Four years ago, 13-year-old Lynell Reynolds robbed and shot Darrelle Scott, leaving him paralyzed and bound to a wheelchair.

Orleans Parish Juvenile Court Judge Candice Anderson sentenced Reynolds to juvenile life for attempted murder, meaning he was to remain in secure custody until he turned 21. But Anderson later approved Reynolds’ transfer to an unsecured group home in Lake Charles, over objections from the Orleans Parish District Attorney’s office and the victim’s worried family.

It’s from that Lake Charles facility that Reynolds most recently escaped.

The family says Anderson has apologized for allowing the transfer. But nearly two weeks after the violent offender absconded from supervision, the Office of Juvenile Justice remains silent on his escape.

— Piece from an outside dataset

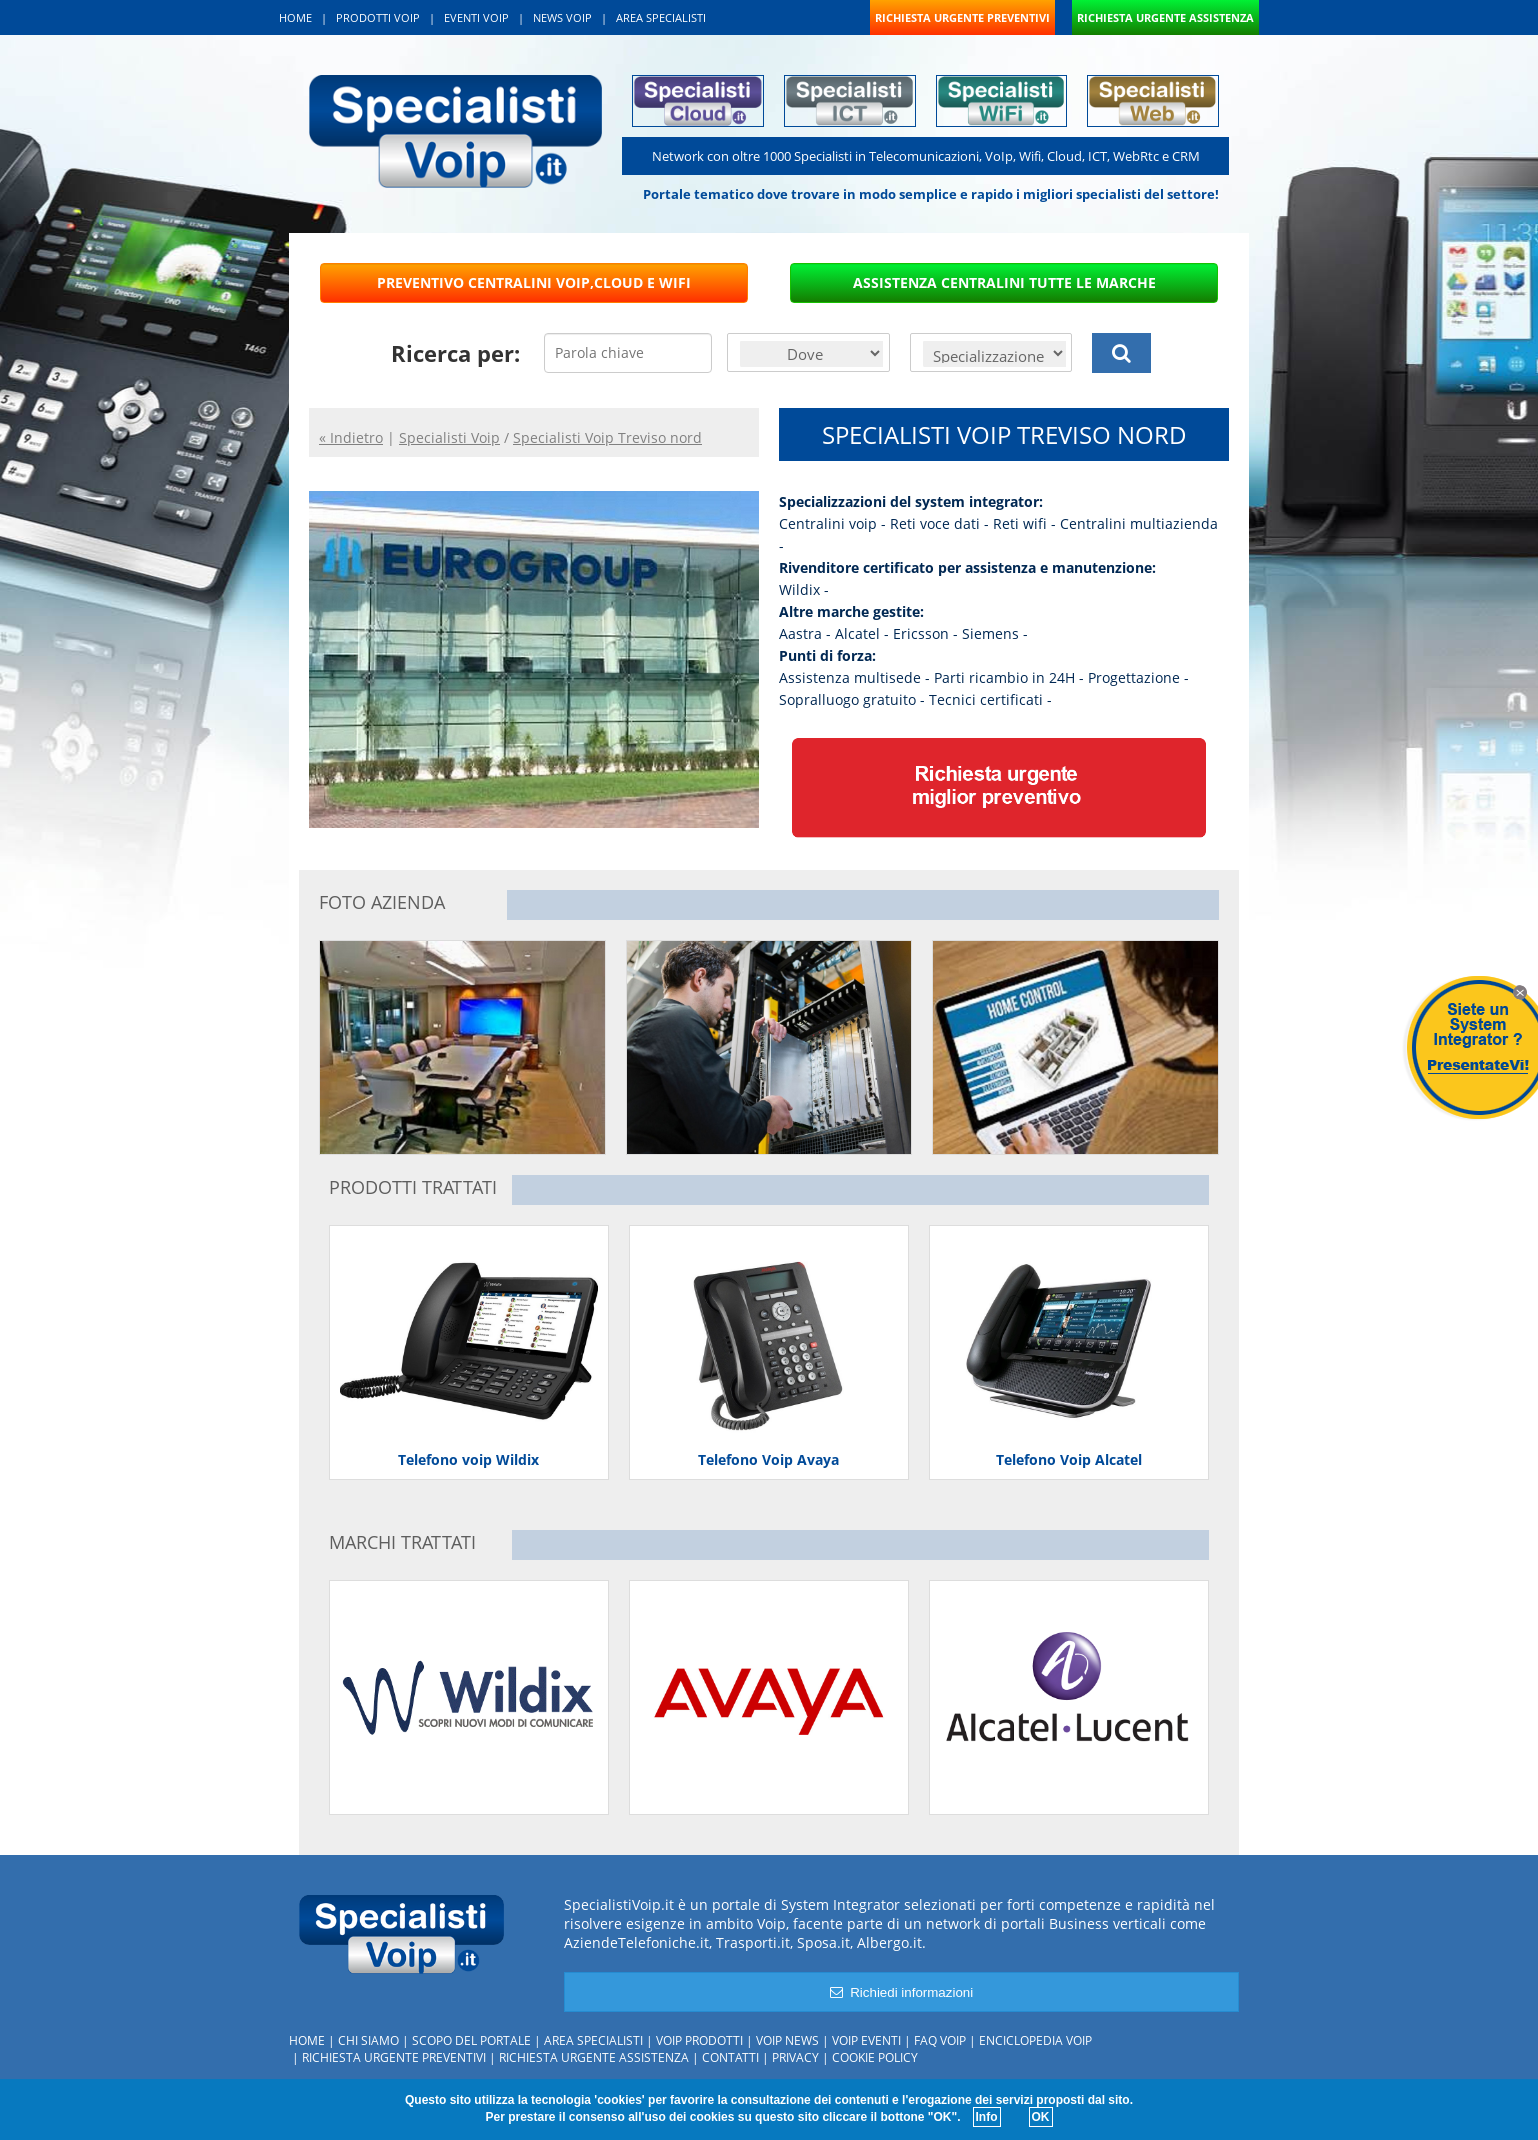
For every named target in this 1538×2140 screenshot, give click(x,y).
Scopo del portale (471, 2040)
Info (987, 2117)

“He’s out and he’s not supposed to be. So, here we are,” Scott said. “Just because you put a warrant out, it’s a little bit too late for that. I pulled up (to Juvenile Court on Monday) and I actually thought I saw him there. But it was just someone that looked like him.”

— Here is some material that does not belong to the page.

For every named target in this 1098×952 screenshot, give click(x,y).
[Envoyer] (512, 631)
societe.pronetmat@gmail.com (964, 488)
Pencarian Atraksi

Orleans DA Jason Williams warned Sunday that anyone aiding and abetting the teen fugitive would also face criminal charges.

“Someone’s helping him, but no one has been aiding us in any way,” Scott’s grandmother Dorothy White told Fox 8. “Not even any phone calls. There’s no transparency.”

Scott says he does not think Reynolds’ punishment for attempted murder has been fair.

“If you want an even exchange, you get out when I start walking again,” he said.

Anderson has not responded to questions from Fox 8, but the victim’s family says the judge committed to them that she would order Reynolds back into a secure facility through age 21 if he is apprehended. But White is not convinced Reynolds won’t try to break out again.

“This is Lynell Reynolds’ fourth escape,” she said. “And I believe that if they had found Lynell by now, we wouldn’t have been notified. This remains to be seen. I don’t have a lot of confidence at all in the system, especially in the juvenile system.”

The family says a bombshell detail was revealed for the first time in court Monday: That Reynolds turned 18 years old in early September, before his escape.

“He not protected (by juvenile shield laws). So there’s no reason to keep him shielded, especially with the crime that he did,” Scott said. “There’s no reason to protect him anymore. Or there’s no obligation, I should say, because you’re dangerous.”

Fox 8 has tried for several days to ask the state Office of Juvenile Justice why it has not alerted the public that a teen sentenced for attempted murder escaped its custody. The OJJ has still not responded. And Anderson has not publicly explained why she elected to approve Reynolds’ transfer out of secure custody.

“We know one thing. If you leave him there to 21, he will live to see 21 years old,” White said. “The route he’s taking ... everyone should be on edge.”

The DA’s office says Reynolds turning 18 will not impact the juvenile charges he’s already facing, but it does remove certain protections of concealing his identity.

State law already allows for the OJJ to share a juvenile escapee’s name and photograph, and it remains unclear why the department has chosen to conceal the teen gunman’s escape from the public. It also is unclear which law enforcement agencies the OJJ has asked to help find the violent teen offender.